**What is being asked:** Among the entries below, how many lines include the word "αποφράξεις"? Reply with only the number.

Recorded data
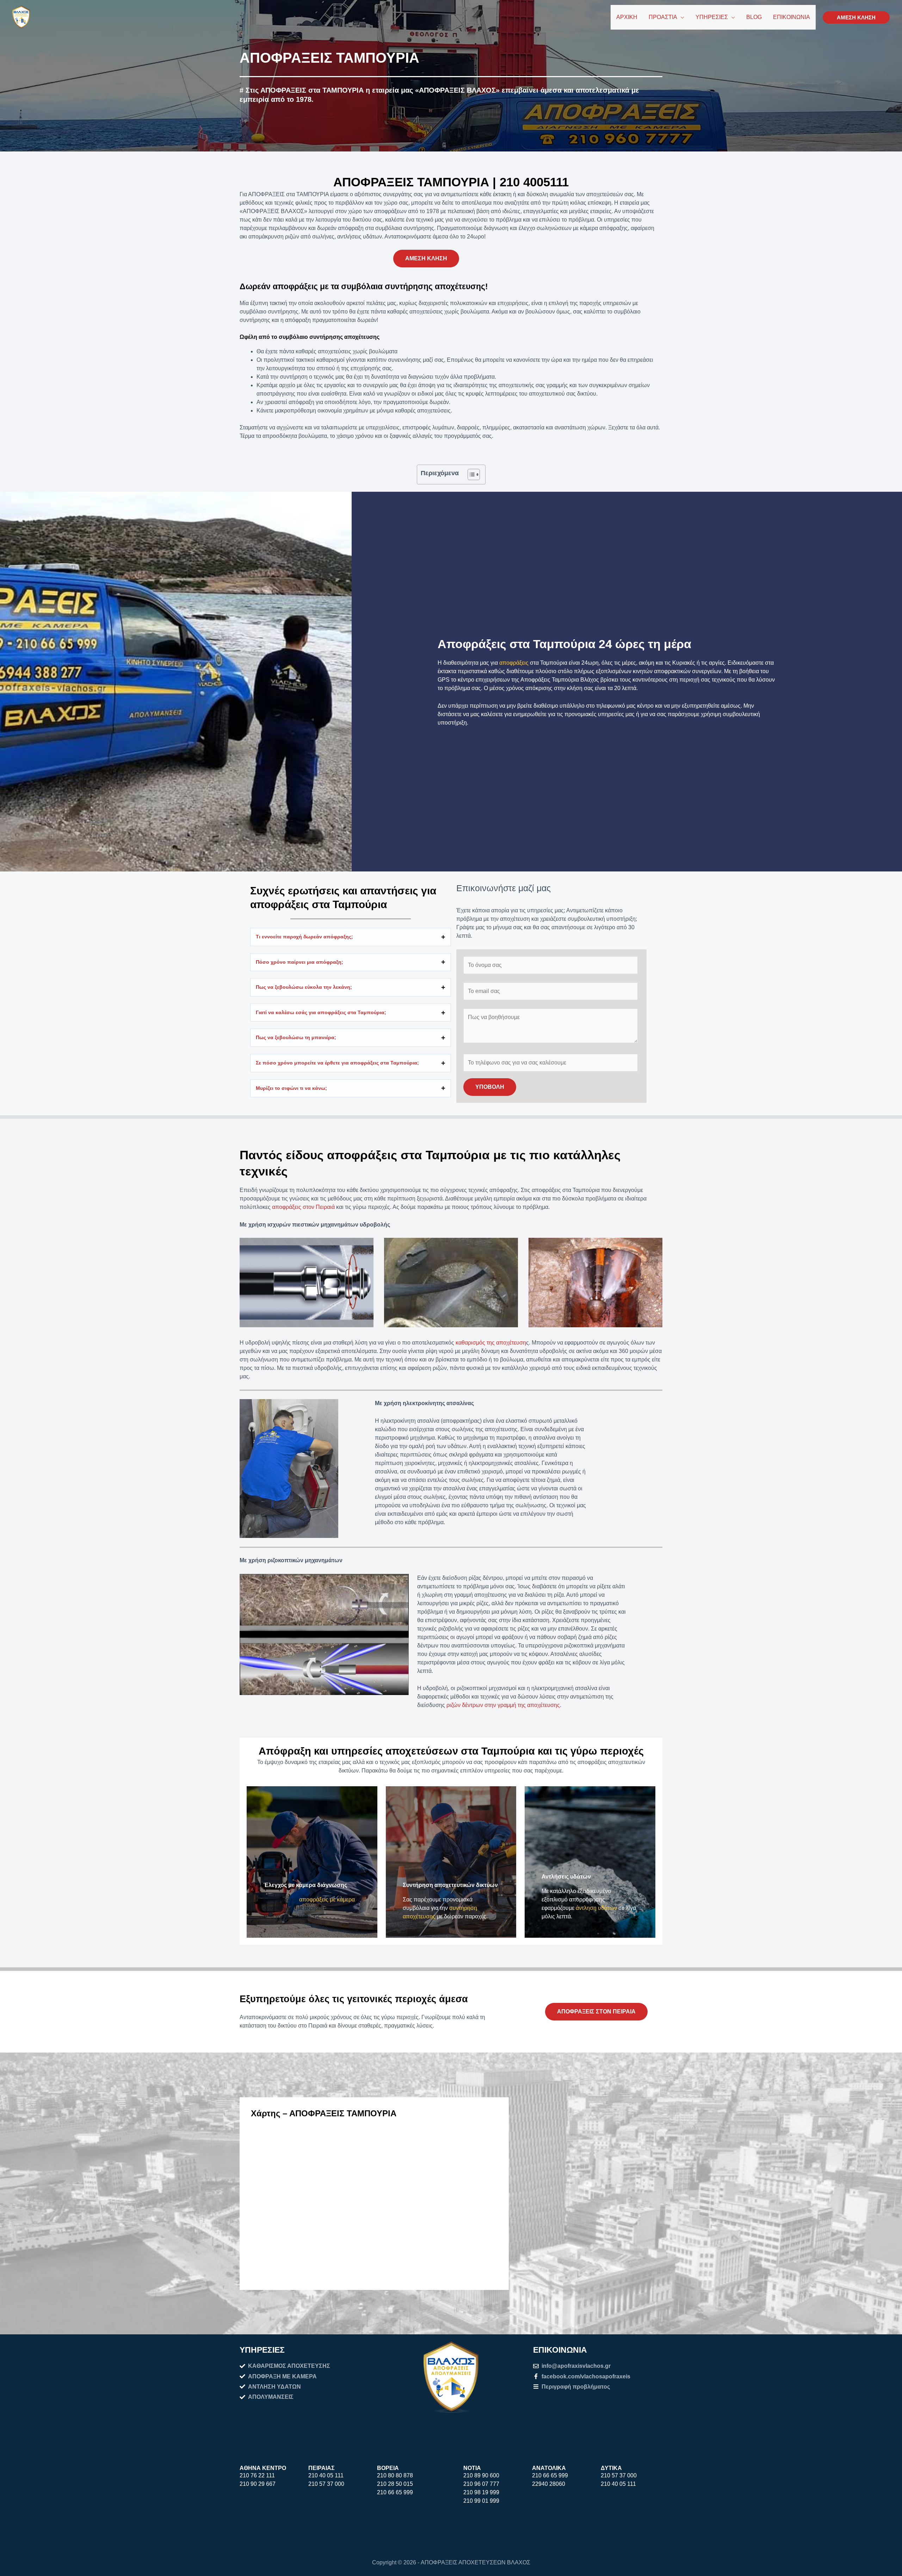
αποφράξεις (514, 663)
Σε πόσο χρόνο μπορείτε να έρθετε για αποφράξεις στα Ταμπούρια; (337, 1063)
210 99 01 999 (481, 2501)
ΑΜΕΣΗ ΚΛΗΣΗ (426, 258)
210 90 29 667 (258, 2484)
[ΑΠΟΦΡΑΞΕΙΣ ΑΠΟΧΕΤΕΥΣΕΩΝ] (21, 17)
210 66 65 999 (395, 2492)
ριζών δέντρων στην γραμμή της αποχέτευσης (503, 1705)
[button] (856, 17)
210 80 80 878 (395, 2475)
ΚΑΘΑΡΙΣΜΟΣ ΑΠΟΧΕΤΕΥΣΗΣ (289, 2366)
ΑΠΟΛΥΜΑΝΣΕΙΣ (271, 2397)
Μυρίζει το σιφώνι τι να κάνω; (291, 1088)
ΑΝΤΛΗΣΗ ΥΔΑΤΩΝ (274, 2387)
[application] (680, 17)
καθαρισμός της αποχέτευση (491, 1343)
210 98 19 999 (481, 2492)
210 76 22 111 (257, 2475)
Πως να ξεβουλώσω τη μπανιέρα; (296, 1037)
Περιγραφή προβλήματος (576, 2387)
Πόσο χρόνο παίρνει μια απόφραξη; (299, 962)
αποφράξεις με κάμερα (327, 1899)
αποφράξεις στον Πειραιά (303, 1207)
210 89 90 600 (481, 2475)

**Exercise answer:** 4